Thought experiment: When you and I think about a coin we usually say the coin has a 50% chance of coming up heads when we flip it, right? But, if you flip a coin 10 times will it come up heads 5 times? Maybe, but probably not. When we say the coin has a 50% chance of coming up heads what we really mean is if we flip it a really large number if times (like say a million times) that it will then have a relative frequency of about 0.50. Summary here: on the coin if we flip it a lot it will come up heads 50% of the time. But, we hardly ever do this. For a while we will think about some ideas that we hardly ever do in practice, but the ideas underlie all the actual inference we conduct.

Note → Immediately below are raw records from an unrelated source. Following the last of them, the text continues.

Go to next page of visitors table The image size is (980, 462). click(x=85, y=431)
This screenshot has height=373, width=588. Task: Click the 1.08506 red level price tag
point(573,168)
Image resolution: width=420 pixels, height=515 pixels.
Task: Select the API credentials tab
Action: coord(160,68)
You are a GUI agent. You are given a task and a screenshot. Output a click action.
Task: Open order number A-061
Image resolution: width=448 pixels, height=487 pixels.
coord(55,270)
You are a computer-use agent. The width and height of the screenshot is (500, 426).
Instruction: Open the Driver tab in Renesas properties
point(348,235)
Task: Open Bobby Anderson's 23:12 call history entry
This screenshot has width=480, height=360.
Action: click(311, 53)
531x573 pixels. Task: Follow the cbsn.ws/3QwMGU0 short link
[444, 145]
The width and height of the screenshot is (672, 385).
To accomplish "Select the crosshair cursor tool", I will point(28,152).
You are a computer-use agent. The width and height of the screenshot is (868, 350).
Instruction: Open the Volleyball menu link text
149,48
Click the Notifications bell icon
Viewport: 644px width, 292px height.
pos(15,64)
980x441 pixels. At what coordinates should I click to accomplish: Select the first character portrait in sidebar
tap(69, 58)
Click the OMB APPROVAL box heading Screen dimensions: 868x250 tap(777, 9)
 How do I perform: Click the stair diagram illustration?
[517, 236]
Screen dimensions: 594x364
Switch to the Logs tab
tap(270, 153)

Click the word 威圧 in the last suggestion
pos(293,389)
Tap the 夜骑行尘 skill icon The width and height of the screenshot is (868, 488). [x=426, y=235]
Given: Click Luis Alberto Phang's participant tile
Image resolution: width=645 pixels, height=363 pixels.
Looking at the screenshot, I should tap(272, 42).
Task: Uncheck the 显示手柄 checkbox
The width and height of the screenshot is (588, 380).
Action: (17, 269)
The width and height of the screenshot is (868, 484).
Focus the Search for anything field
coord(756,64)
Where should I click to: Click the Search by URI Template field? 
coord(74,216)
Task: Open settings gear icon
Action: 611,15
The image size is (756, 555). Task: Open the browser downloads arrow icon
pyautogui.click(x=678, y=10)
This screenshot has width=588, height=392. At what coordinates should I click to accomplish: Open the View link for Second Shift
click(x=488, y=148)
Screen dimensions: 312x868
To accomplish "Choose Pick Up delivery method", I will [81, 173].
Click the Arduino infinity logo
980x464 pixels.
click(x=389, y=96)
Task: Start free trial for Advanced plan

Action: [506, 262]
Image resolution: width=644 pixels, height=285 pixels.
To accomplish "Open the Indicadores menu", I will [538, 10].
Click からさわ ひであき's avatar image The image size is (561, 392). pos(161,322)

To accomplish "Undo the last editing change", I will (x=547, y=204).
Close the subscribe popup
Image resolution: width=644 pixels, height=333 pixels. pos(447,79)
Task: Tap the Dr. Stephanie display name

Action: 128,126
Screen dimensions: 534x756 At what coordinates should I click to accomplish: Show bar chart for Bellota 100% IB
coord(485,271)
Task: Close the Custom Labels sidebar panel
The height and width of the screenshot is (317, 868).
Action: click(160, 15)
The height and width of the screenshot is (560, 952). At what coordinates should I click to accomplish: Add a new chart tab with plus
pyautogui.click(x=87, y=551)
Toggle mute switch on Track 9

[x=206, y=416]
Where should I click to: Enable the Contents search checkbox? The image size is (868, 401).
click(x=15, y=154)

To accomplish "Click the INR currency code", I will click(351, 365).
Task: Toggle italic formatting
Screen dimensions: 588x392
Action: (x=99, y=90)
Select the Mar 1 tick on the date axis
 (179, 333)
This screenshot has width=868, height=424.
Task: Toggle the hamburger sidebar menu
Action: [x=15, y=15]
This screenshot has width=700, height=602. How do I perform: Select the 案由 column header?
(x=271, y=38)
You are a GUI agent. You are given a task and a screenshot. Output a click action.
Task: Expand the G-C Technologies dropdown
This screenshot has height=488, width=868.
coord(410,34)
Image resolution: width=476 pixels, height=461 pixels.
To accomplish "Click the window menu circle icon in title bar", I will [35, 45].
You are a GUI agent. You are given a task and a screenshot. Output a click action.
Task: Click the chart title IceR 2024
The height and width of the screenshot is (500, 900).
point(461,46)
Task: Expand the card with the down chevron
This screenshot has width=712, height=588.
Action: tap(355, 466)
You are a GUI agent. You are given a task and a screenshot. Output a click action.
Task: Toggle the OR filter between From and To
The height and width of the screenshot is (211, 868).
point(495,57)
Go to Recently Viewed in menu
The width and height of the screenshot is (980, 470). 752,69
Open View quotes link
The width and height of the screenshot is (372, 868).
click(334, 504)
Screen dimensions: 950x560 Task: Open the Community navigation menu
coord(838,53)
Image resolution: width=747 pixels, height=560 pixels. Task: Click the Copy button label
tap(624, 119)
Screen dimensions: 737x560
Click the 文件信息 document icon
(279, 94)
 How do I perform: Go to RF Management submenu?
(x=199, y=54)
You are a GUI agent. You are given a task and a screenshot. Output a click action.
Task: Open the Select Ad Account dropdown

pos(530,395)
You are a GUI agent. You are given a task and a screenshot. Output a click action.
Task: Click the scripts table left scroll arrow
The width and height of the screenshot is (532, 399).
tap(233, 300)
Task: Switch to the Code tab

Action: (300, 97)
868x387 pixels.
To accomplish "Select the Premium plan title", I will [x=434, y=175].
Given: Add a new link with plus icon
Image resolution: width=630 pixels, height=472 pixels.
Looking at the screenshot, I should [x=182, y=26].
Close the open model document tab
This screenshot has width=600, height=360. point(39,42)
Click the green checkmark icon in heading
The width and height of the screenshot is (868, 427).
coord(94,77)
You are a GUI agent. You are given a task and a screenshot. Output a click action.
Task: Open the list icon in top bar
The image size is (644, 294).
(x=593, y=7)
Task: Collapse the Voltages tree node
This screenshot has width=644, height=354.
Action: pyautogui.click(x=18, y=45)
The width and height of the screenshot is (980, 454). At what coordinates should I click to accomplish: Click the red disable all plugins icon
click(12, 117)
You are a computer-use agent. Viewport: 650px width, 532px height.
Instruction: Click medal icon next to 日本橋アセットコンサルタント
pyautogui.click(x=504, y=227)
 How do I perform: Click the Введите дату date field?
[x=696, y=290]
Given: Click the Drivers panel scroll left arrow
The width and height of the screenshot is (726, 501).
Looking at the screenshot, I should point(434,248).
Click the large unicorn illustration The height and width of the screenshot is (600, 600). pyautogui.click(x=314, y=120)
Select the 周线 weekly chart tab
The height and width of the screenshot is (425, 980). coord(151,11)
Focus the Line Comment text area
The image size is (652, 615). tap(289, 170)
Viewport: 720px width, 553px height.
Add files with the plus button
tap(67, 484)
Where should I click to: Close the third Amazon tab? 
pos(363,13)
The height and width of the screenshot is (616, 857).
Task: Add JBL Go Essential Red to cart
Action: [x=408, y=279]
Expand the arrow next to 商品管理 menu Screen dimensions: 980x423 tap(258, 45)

Another though experiment: In the family I was born into there are a total of ten people – mom and dad and eight kids. This family could be considered a population (we usually have bigger populations we are interested in, but we use this as an example). Here is a data set with age and dominant hand of each person in the family. Person age dominant hand Mom 76 right (this is a made up Dad 77 right family – the ages Greg 53 right have changed over Kevin 52 right time) Bill 50 right Bob 49 right Steve 47 right Chuck 46 right Patty 45 left George 43 right
The population mean age in the family is 53.8 and the population proportion of right handed folks is 0.9. We could also find the population standard deviation of the age, but I didn’t here. Let’s focus on samples of size three. Say on a random sample we pick Greg, Bill, and Patty. The sample mean age here would be 48.33 and the sample proportion of right handed people would be 0.67. You will notice that each of these sample point estimates of the population parameters are wrong in terms of actually matching the population parameters. But, let’s take a different sample of three, say Mom, Kevin and Steve. We would have a sample mean age of 57.33 and sample proportion of right handers of 1.0. Again we have no match in terms of actually meeting the population parameters.
Before I talked about flipping a coin a lot. By analogy (and the analogy is not perfect), if we take a lot of samples of size 3 we would get many different sample means and sample proportions. If we looked at the distribution of sample means (and sample proportions separately) we would begin to see a pattern in the sample means. The pattern is a distribution called the sampling distribution of sample means and the sampling distribution comes from a repeated sampling context. In practice we only take 1 sample, but there are theoretical distributions of the statistics that a great deal is known about (and we will look at). This is similar to knowing a coin will come up heads 50% of the time.
Samples have statistics we might use to learn about population parameters. In a repeated sampling context, the statistics have patterns that we call sampling distributions. Next we turn to thinking about the population mean of a variable when we take a sample and calculate the sample mean.
What a way to start a section of notes – but anyway. Imagine you are at the ground level in front of my house at the curb. The picture below is the view of a sprinkler turned on full blast. The one thing bad about the picture is the sprinkler does not shoot in both directions at once. It shoots left and then right. But I put both for illustrative purposes.
When I put my sprinkler in the center of my yard I can cover the middle 95% of the front yard. Let’s think about an experiment we could undertake. Say you are outside my house late at night when all the lights are out and you are blindfolded. Then we spin you around a lot. Your job then is to put the sprinkler down in the yard. What is the probability that the center of the yard will get wet? Did you say .95? Sure you did and here is why. If, when in the center, 95% of the yard can be hit, then putting the sprinkler at different places in the yard would mean that 95% of the time the center of the yard should be hit. Hope this helps you understand confidence intervals. If not, well, sorry.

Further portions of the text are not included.